Un geste à forte portée politique et sécuritaire. À Kinshasa, le ministre de la Justice et garde des Sceaux, Guillaume Ngefa, a procédé à la remise en liberté de quatorze combattants du groupe armé Twiraneho qui s’étaient rendus volontairement à l’armée congolaise lors des affrontements autour d’Uvira, au Sud-Kivu. Après vérification de leur situation judiciaire, aucune charge individuelle n’a été retenue contre eux à ce stade. Devant les représentants de la communauté Banyamulenge de Kinshasa, les autorités ont présenté cette décision comme un signal d’encouragement adressé aux membres des groupes armés encore actifs dans l’Est du pays afin qu’ils abandonnent la violence et rejoignent le processus de désarmement et de réintégration.
Le gouvernement congolais a posé un geste présenté comme un signal d’ouverture envers les combattants encore engagés dans les groupes armés dans l’Est du pays. Jeudi 5 mars à Kinshasa, le ministre de la Justice et garde des Sceaux, Guillaume Ngefa, a procédé à la remise en liberté de quatorze combattants du groupe Twiraneho, affiliés à l’AFC/M23, qui s’étaient rendus volontairement aux forces armées congolaises lors des combats pour le contrôle de la ville d’Uvira, dans la province du Sud-Kivu, en décembre dernier.
La cérémonie s’est déroulée en présence des représentants de la communauté Banyamulenge vivant à Kinshasa, des responsables de la justice militaire ainsi que des représentants du Programme de désarmement, démobilisation et réinsertion communautaire et stabilisation (P-DDR-CS).
Selon la cellule de communication du ministère de la Justice, cette décision est intervenue à l’issue d’un processus de vérification destiné à établir la responsabilité individuelle des personnes concernées.
« Les vérifications nécessaires ont été effectuées afin d’établir si les personnes concernées étaient individuellement impliquées dans des faits susceptibles d’engager leur responsabilité pénale, conformément aux principes de l’État de droit. Aucune charge individuelle n’a été retenue à leur encontre à ce stade », a indiqué le ministère.

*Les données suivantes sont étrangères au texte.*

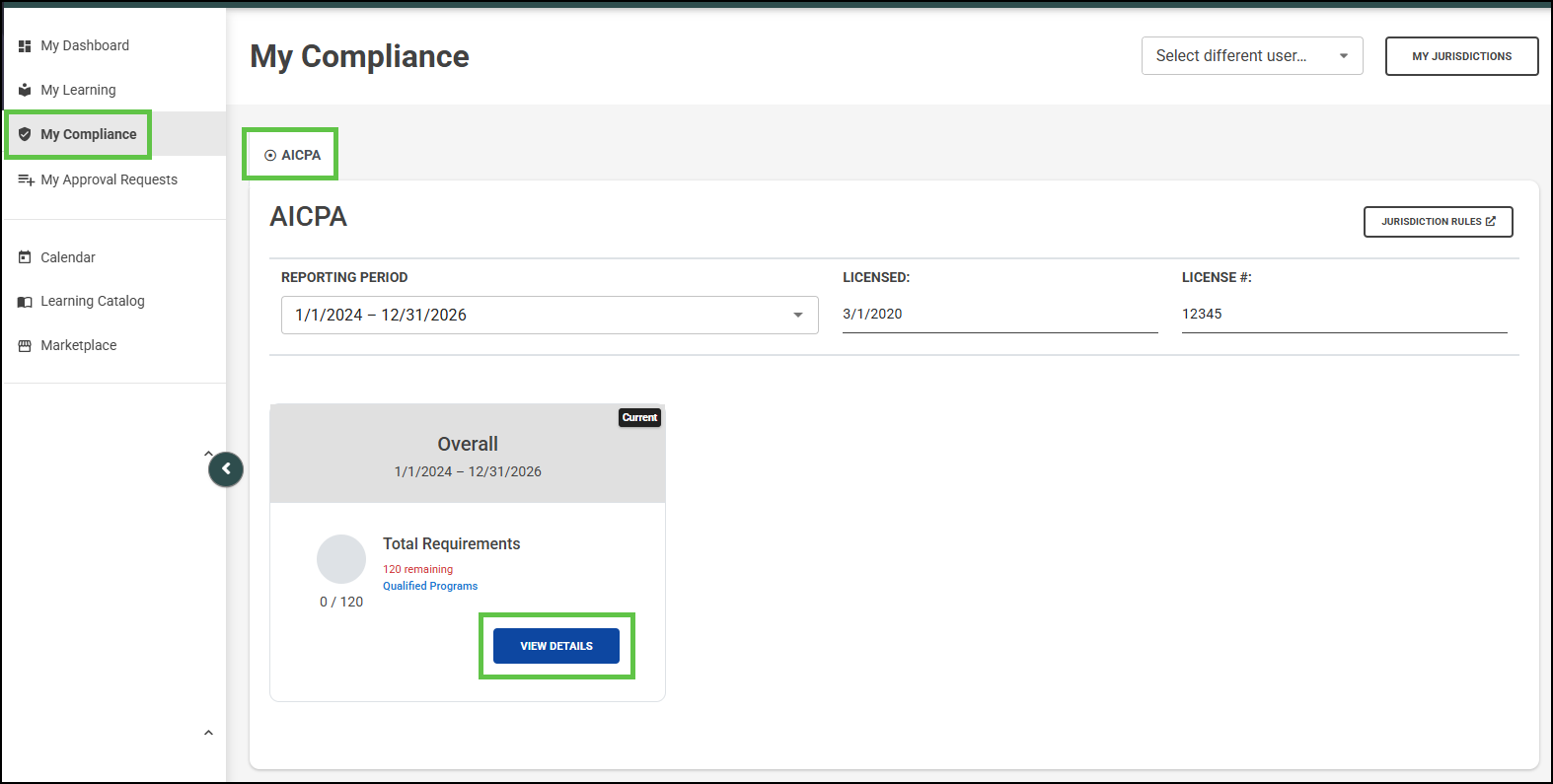Click the Marketplace storefront icon

(25, 346)
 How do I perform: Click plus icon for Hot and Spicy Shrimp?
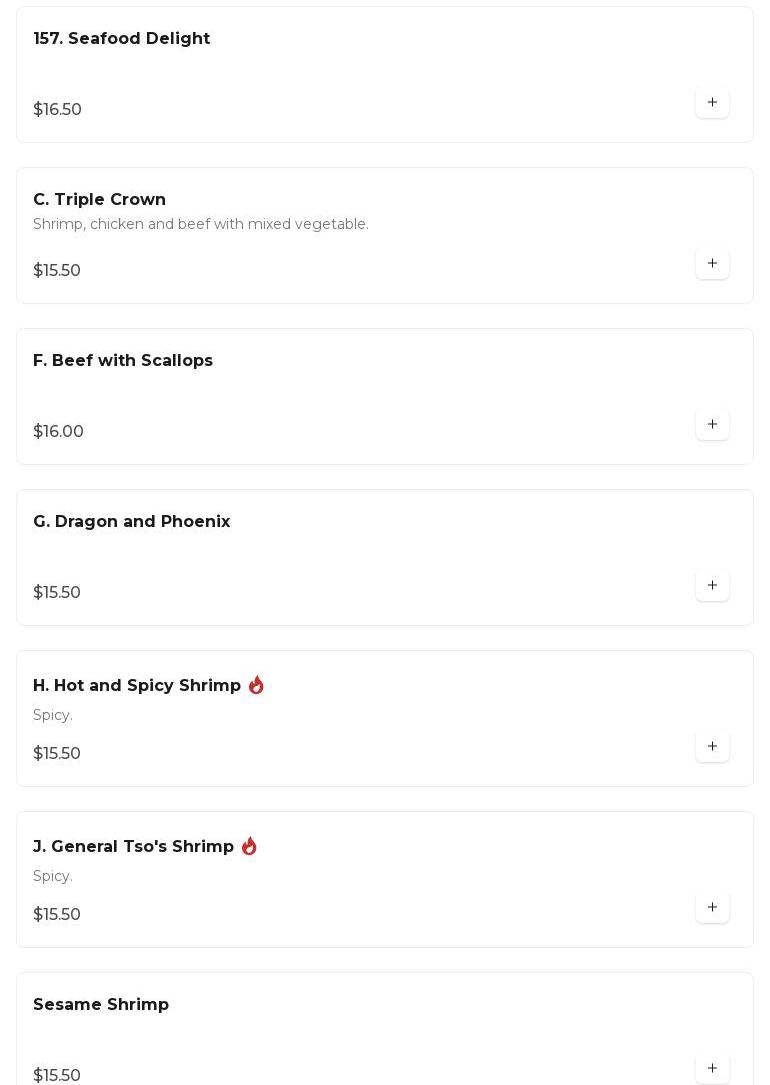click(712, 747)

La remise en liberté de ces ex-combattants a été saluée par les représentants de la communauté Banyamulenge de la capitale, qui ont encouragé le chef de l’État pour ses efforts visant à apaiser les tensions communautaires. Selon eux, cette initiative s’inscrit dans la lutte contre les discours de haine tribale et dans la promotion de la cohésion nationale.
D’après le ministère de la Justice, cette démarche traduit également la volonté du président Félix Antoine Tshisekedi d’encourager les membres des groupes armés encore actifs dans l’Est de la République démocratique du Congo à déposer les armes et à rejoindre le processus de désarmement.
« Cette cérémonie traduit la volonté du chef de l’État d’encourager tous les Congolais encore engagés dans les groupes armés à abandonner la violence et à rejoindre le camp de la République », a précisé la cellule de communication du garde des Sceaux.
Un groupe armé impliqué dans les conflits du Sud-Kivu
Le groupe Twirwaneho est une milice armée opérant principalement dans la province du Sud-Kivu. Créé à la fin des années 2000, il se présente comme une force d’autodéfense de la communauté Banyamulenge.
Dirigé par Michel Rukunda, alias Makanika, ce mouvement est toutefois régulièrement accusé de violations des droits humains, notamment de recrutement d’enfants soldats. Il est également considéré comme un allié du Mouvement du 23 mars (M23) et de l’Alliance Fleuve Congo (AFC) dans les dynamiques conflictuelles qui secouent les provinces du Kivu.
La remise en liberté des quatorze combattants intervient dans un contexte sécuritaire toujours fragile dans l’Est de la RDC, marqué par la persistance de groupes armés et par les efforts des autorités congolaises pour promouvoir les mécanismes de désarmement et de réintégration.
Pour Kinshasa, l’objectif affiché reste de favoriser le retour à la paix par l’intégration progressive des anciens combattants dans la société, tout en poursuivant les procédures judiciaires contre les auteurs de violations graves du droit international humanitaire.